» **USING THE INFORMATION**:
1: Answer these questions using the telecom taxation article below, one line each:
(a) Which industries do telecom carriers say are taxed more heavily than telecom?
(b) According to Tauke, how much revenue do taxation and right-of-way/franchise fees produce for state and local governments each year?
(c) How has the FCC ruled on VoIP?
2: Please turn the paragraph of the telecom taxation article that begins "Representing state and local governments at the meeting" into a list that keeps all of its participants.

» **PASSAGE SHOWN**:
---+---

Virginia Gov. Mark Warner, chairman of the National Governors Association (NGA) executive committee, said the goal of the “unprecedented event” is to establish an industry-government plan for the future taxation of communications services during the next two months. Such an agreement could then be proposed to Congress or state governments as appropriate.

“If we can find agreement on the principles, the implementation can be handled,” Warner said during a press conference following the meeting.

But reaching an agreement on the complex item will be a “big challenge,” Warner said, noting that the matter has been debated for years.

At issue are state and local governments’ taxation practices in relation to communications services. Telecom carriers have long complained that telecom is taxed more than all business sectors except the so-called “sin” industries of tobacco and alcohol.

Telecom officials maintain this level of taxation is a competitive disadvantage, causing their services to cost consumers more to use than those offered via functionally similar alternative technologies.

“In some cases, [state and local taxes] are excessive; in some cases, they are unfair; and, in the future, some of them may not be collectable,” Tom Tauke, Verizon Communications’ said. “That calls for reform.”

This consumer migration from taxable legacy telephone services to wireless and voice-over-IP offerings is problematic for taxing entities, as well. For decades, taxation and right-of-way/franchise fees have produced steady streams of revenue for state and local governments—more than $18 billion annually, according to Tauke. Customer migration to technologies that are not subject to these taxes are causing state and local governments to seek a more sustainable revenue source.

Such a strategy is particularly important with the expected widespread adoption of VoIP. The portability of VoIP products blur the jurisdictional lines that dictate which entity should be allowed to levy a tax on the service. Furthermore, the FCC has ruled that VoIP is inherently interstate, which could jeopardize the ability for state and local governments to tax voice services at all. The actual content of the meeting was not divulged in any detail.

Warner said principles to be discussed were outlined but declined to release them. He characterized the discussion as “very free-wheeling” and that all issues are expected to considered, including right-of-way and franchise fees, which technically are not taxes but are viewed by the industry as the equivalent of taxation.

Representing state and local governments at the meeting were the NGA, the National Conference of State Legislatures, the National Association of Counties, the National League of Cities, the United States Conference of Mayors, the Council of State Governments and International City/County Management. Industry representatives included ILECs, long-distance carriers, mobile wireless providers, cable operators and Internet service providers such as AOL and Microsoft.

Although not binding, the expressed desire to resolve taxation issues in two months is expected to be welcome news to telecom carriers. Last week, one RBOC source expressed concern that the government participants might try to use the series of meetings to effectively delay a resolution of the taxation matter, which is expected to be a focal point of any Congressional effort to revamp the Telecommunications Act.

---+---

» **DATASET EXTRACT**:

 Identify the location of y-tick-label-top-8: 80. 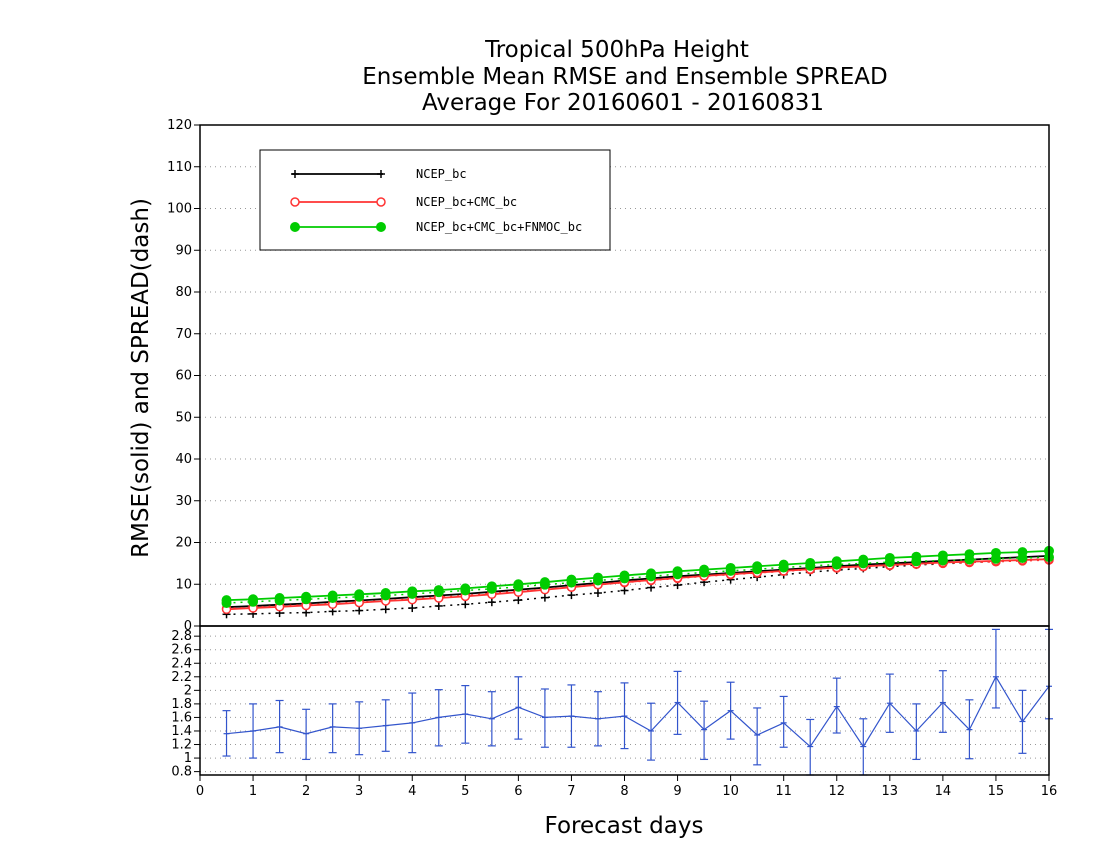
(184, 292).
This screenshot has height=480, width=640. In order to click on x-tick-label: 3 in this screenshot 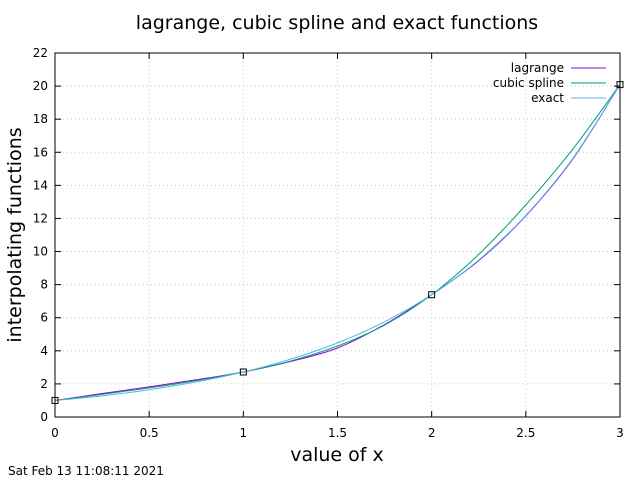, I will do `click(620, 433)`.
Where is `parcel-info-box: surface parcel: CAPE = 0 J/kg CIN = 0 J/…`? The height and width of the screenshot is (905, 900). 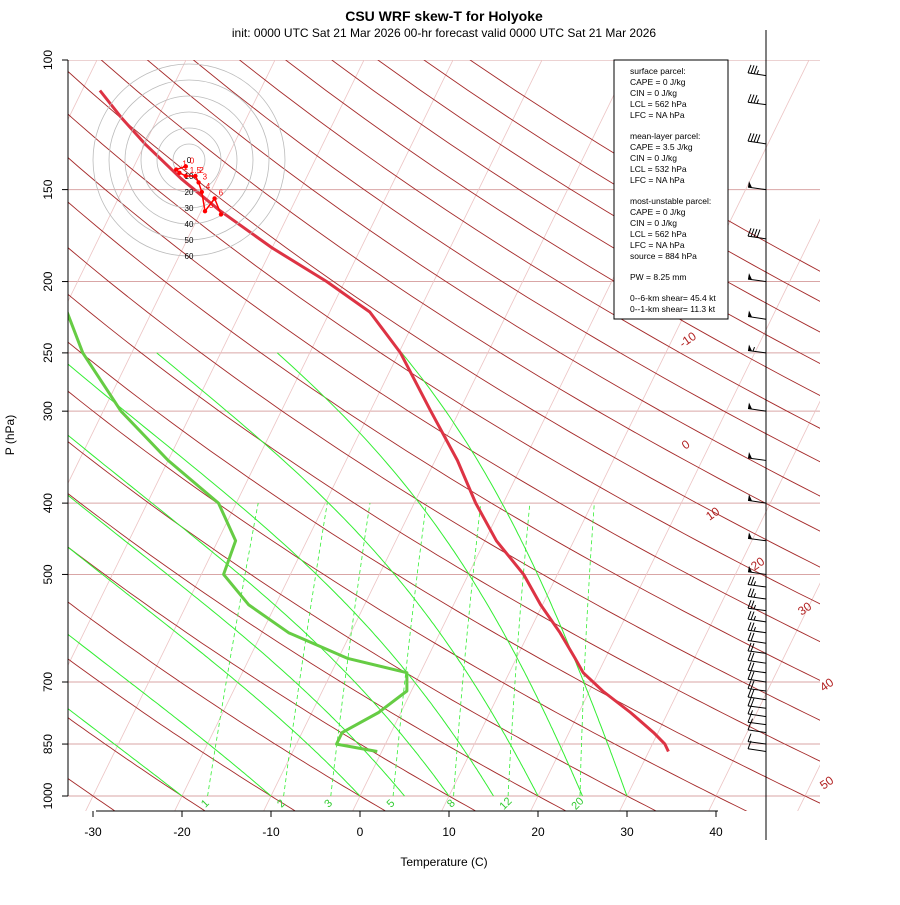
parcel-info-box: surface parcel: CAPE = 0 J/kg CIN = 0 J/… is located at coordinates (671, 190).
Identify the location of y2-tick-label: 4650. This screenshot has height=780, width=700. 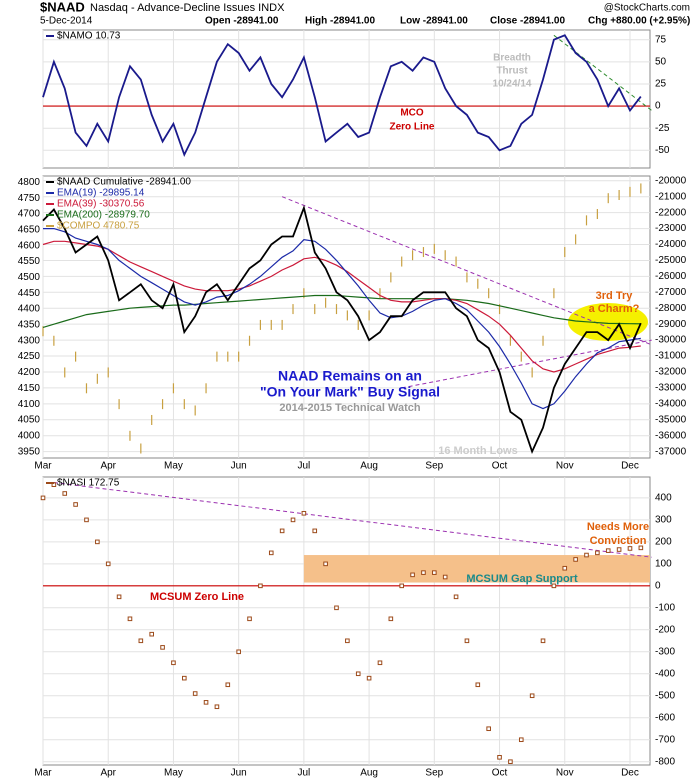
(30, 230).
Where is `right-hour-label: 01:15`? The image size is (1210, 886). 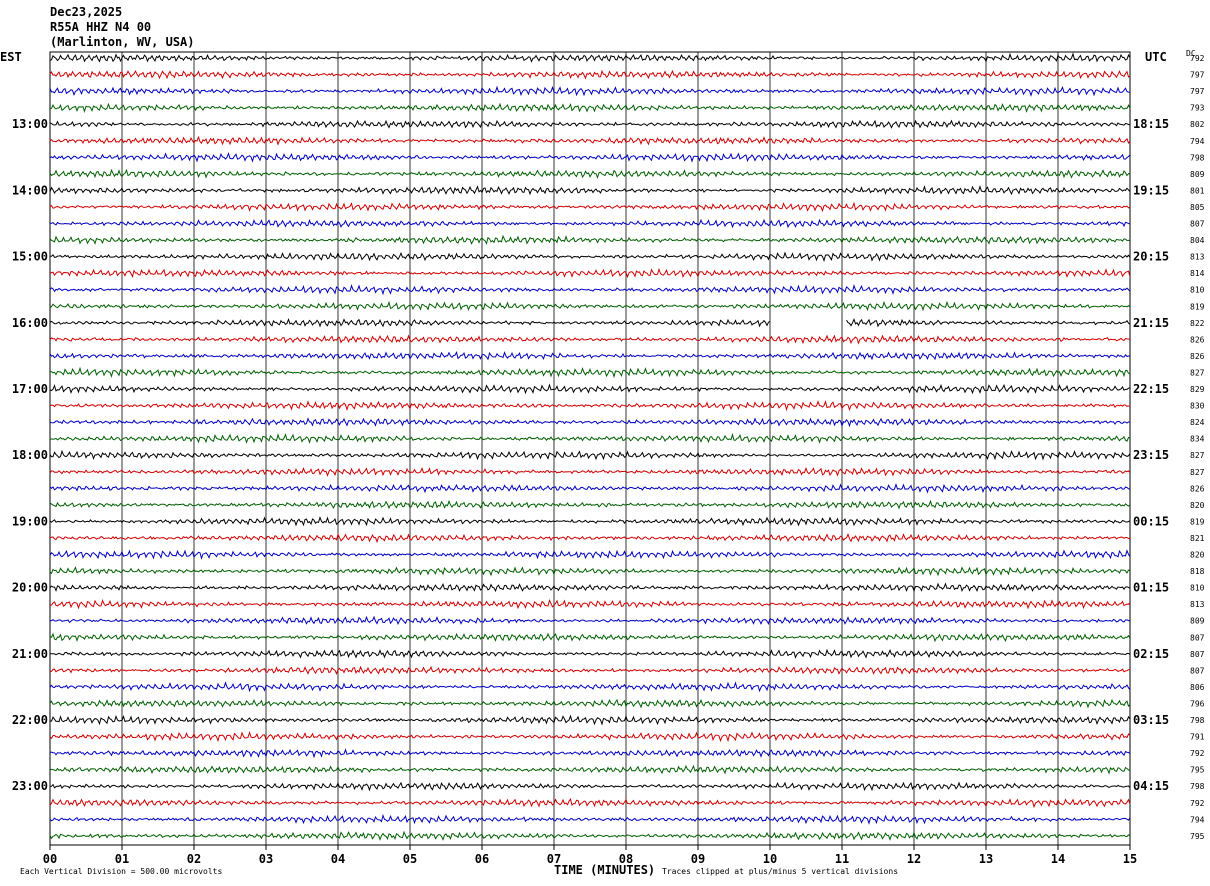 right-hour-label: 01:15 is located at coordinates (1151, 588).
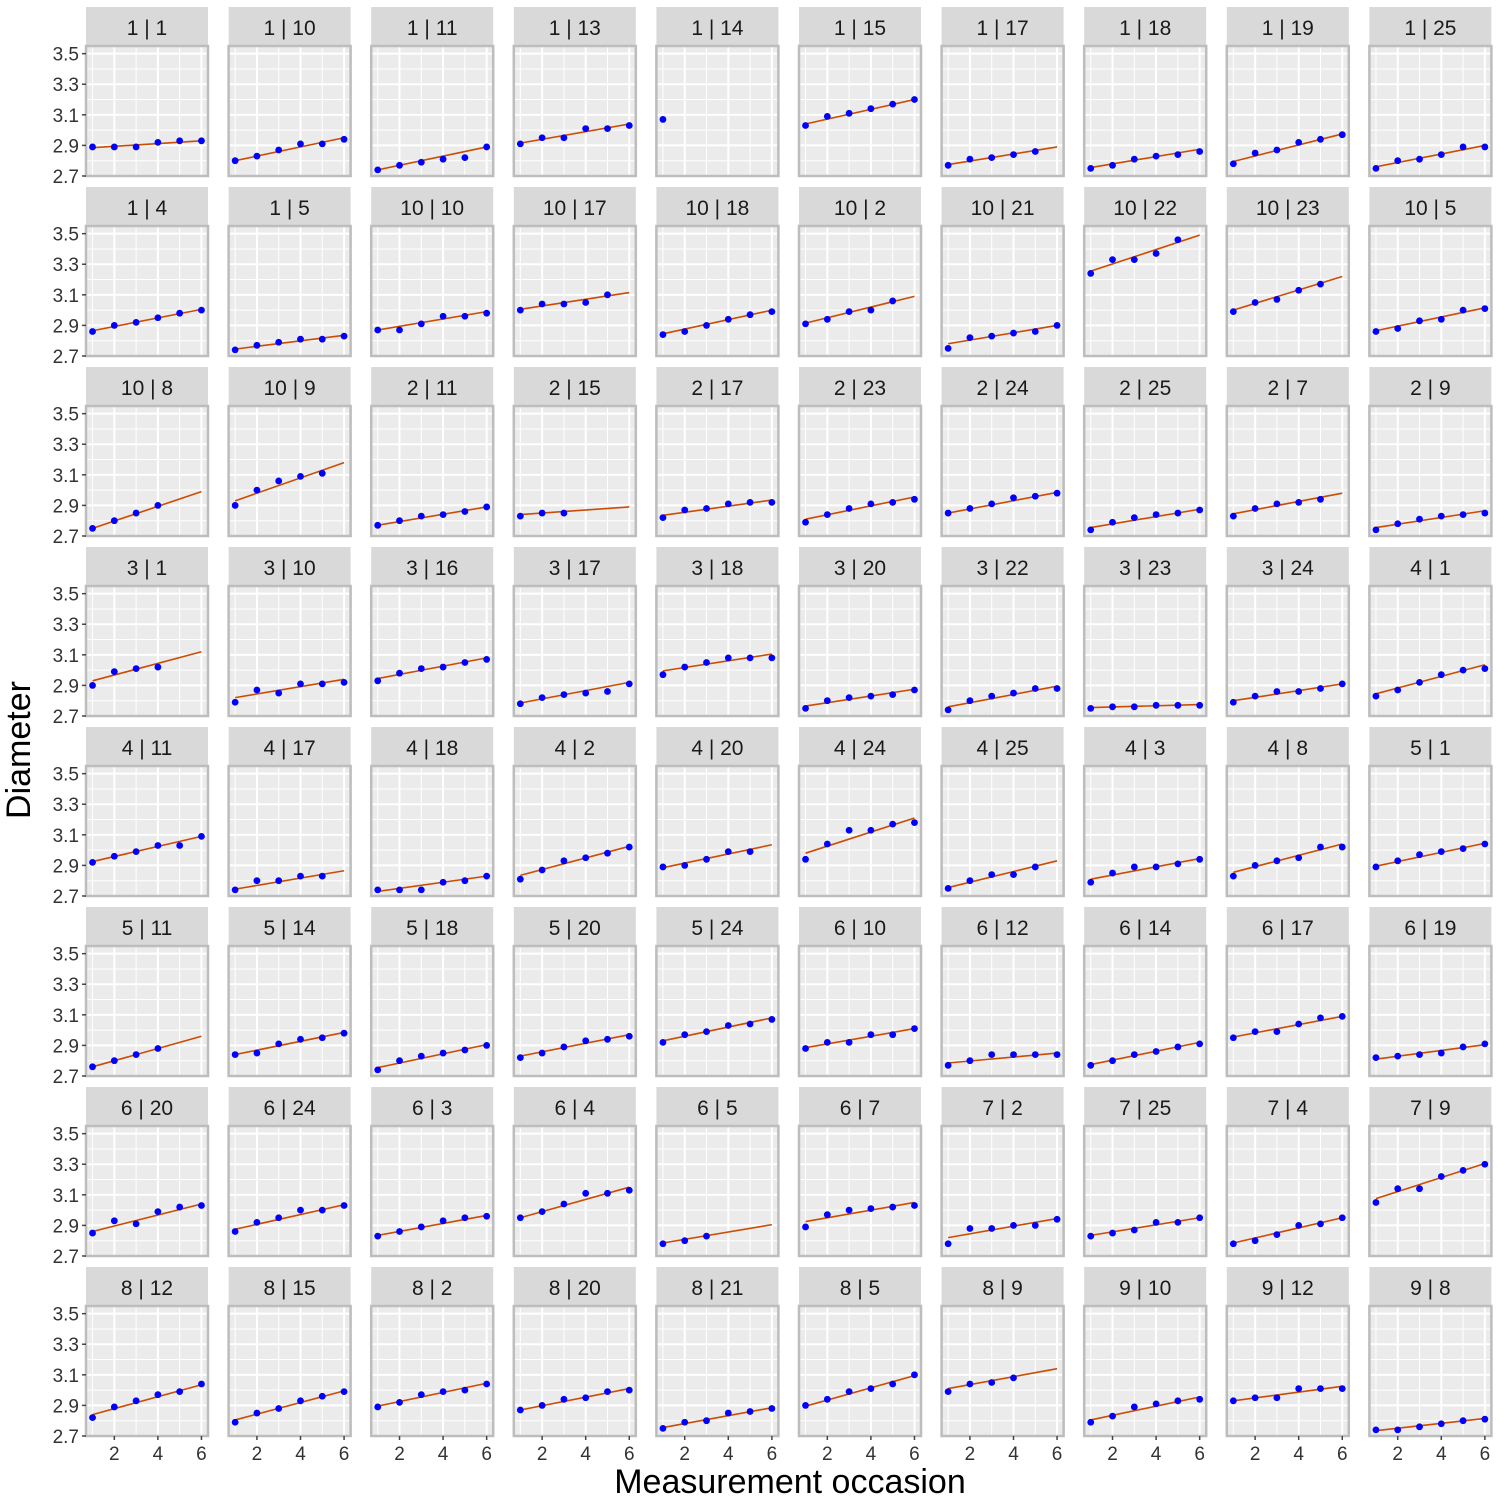  I want to click on facet-panel: 4 | 3, so click(1145, 812).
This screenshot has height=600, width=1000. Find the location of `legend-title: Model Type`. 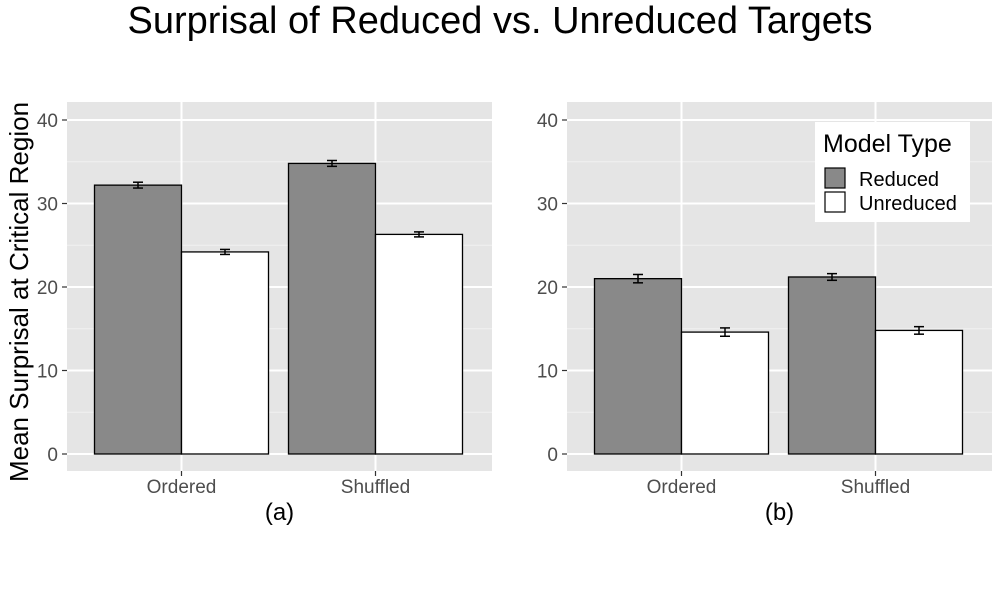

legend-title: Model Type is located at coordinates (888, 144).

---+---

» **ANSWERS GIVEN**:
1:
(a) The so-called "sin" industries of tobacco and alcohol.
(b) More than $18 billion annually.
(c) That VoIP is inherently interstate.

2:
State and local government representatives at the meeting:
- National Governors Association (NGA)
- National Conference of State Legislatures
- National Association of Counties
- National League of Cities
- United States Conference of Mayors
- Council of State Governments
- International City/County Management

Industry representatives:
- ILECs
- Long-distance carriers
- Mobile wireless providers
- Cable operators
- Internet service providers such as AOL and Microsoft